In this episode we also look at a new idea of mine called the “Show Me Economy”.
Why Should They Talk To You?
Before any sale can begin, the target of your efforts has to talk to you. They have to engage.
I know, this is the most remedial concept in theory, but in practice, it’s the number 1 block. Making it worse, even though theoretically it’s simple, sales people continue to forget.
They make this mistake over and over again, by not offering their target any reason to talk to them.
Your target prospect is busy, tired, and inundated with stuff to get done. You’re email, LinkedIn request or voice mail is interrupting their day. Therefore, to get through all that clutter, ask yourself, “Why should this person talk to me?”
Why should your prospect take 15 minutes out of their schedule to talk to you?
Be careful, the answer matters.
You can’t just lob out some weak, baseless story about your product. That’s not valuable. If your reason includes anything about your product, you’re headed in the wrong direction.
Take a look at your marketing material.
Take a look at your emails?
Evaluate you voice mail pitch.
Are they compelling?
Do they inspire a callback, a return email anything?
Why does it inspire a callback?
Validate your feelings by asking a current client or buyer. Ask them, if they received that email or voice mail would they respond?
If they say yes, then you’re headed in the right direction. If they say no, it’s time to check yourself.
If you answer no to your question, fix it.
Change your messaging. Focus on the buyer, give them good, solid, compelling reasons to talk with you.
You can’t start a sale if no one talks to you.
No one is going to talk to you if you don’t give them a compelling reason to do so. Hearing about your product and all its GREAT features isn’t reason enough.
Would you respond to your emails or voicemails if you were them? I didn’t think so.
So, fix it!
The Show Me Economy
The tell me economy consists of expressions of your worth and capabilities. It’s your resume, your static LinkedIn profile, a referral from a friend, your personal elevator speech, etc. The tell me economy is how we used to promote ourselves.
We or someone we know would tell everyone how good we are, how we need to be hired, booked, connected or whatever.
Telling was how we promoted ourselves and one another.
The telling economy is dying and it’s being replaced by the show me economy.
Up until recently, we had to tell people who we were, why we were good and what we knew. It was too cumbersome to show people. There was no WordPress or LinkedIn Pulse or Slideshare, etc.
But now, showcasing you and your work is easy and expected.
Increasingly hiring managers want to see what you’ve done, they want to see proof of what you know.
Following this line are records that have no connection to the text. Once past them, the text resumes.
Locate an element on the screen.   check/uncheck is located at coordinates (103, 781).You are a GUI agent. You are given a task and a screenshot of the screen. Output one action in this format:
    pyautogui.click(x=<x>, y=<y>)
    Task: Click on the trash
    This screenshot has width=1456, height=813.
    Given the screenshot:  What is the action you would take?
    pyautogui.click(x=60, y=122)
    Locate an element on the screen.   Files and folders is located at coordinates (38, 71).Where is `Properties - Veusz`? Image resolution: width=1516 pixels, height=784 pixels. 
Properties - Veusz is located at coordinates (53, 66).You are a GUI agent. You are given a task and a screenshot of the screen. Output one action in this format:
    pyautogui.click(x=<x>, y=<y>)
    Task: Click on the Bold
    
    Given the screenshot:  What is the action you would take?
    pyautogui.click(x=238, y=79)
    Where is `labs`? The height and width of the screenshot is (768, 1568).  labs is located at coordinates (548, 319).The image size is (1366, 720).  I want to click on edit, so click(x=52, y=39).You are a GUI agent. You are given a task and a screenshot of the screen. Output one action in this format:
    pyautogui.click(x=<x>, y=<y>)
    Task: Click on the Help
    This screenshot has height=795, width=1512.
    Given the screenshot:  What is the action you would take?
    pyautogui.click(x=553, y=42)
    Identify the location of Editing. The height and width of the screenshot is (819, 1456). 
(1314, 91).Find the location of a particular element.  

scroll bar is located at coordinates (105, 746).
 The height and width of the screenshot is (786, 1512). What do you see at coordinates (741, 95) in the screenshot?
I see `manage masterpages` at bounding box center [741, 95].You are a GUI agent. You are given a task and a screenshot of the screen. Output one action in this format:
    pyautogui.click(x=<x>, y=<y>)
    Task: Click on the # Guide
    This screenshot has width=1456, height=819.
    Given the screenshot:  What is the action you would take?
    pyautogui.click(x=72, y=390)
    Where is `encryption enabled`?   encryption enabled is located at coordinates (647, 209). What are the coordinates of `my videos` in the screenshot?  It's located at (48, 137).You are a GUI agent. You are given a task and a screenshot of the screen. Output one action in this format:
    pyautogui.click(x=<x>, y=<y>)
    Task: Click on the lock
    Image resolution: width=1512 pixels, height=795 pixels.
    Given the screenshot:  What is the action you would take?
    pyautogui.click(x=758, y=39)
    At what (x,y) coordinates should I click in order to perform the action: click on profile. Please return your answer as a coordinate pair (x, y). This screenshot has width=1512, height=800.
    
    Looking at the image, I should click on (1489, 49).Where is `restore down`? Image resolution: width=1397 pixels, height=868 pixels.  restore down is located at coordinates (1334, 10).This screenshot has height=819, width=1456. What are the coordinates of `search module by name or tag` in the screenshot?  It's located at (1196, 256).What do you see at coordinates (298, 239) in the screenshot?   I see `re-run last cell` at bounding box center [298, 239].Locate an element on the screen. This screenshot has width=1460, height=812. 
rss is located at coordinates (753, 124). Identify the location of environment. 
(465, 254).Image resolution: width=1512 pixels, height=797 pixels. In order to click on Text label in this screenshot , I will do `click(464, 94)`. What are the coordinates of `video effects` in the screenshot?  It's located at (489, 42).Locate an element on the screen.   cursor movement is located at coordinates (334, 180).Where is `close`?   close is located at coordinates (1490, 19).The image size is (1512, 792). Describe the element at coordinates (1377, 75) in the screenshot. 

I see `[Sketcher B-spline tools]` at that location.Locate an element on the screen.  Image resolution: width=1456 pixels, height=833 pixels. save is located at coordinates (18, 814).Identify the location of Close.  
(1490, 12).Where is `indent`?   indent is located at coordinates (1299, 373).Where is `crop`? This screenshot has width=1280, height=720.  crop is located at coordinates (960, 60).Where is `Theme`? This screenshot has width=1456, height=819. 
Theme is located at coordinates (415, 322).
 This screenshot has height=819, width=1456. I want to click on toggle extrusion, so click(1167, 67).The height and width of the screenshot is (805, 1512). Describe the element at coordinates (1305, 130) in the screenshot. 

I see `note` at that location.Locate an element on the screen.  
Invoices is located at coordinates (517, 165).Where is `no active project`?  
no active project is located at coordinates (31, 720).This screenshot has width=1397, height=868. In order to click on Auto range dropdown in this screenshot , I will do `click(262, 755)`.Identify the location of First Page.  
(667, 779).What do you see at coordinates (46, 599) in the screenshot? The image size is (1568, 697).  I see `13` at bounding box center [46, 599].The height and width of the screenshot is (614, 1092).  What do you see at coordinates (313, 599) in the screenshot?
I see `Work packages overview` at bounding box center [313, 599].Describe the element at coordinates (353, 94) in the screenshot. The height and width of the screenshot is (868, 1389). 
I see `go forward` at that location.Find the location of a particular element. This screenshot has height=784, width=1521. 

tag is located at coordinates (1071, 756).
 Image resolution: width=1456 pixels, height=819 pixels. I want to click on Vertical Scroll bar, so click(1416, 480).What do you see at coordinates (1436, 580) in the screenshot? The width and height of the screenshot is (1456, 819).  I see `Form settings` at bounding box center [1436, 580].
If you’re in sales and you say you use social selling, they want to see it, it’s not good enough to just tell them.
We expect proof today. Anyone can tell you why they’re good, but showing it, that’s a different ball game. We’re less confident in people’s expressions of skills. We want to see it.
If you aren’t showing your work, fewer and fewer people are going to care what you say.
The tell me economy is dead. Welcome to the SHOW me economy.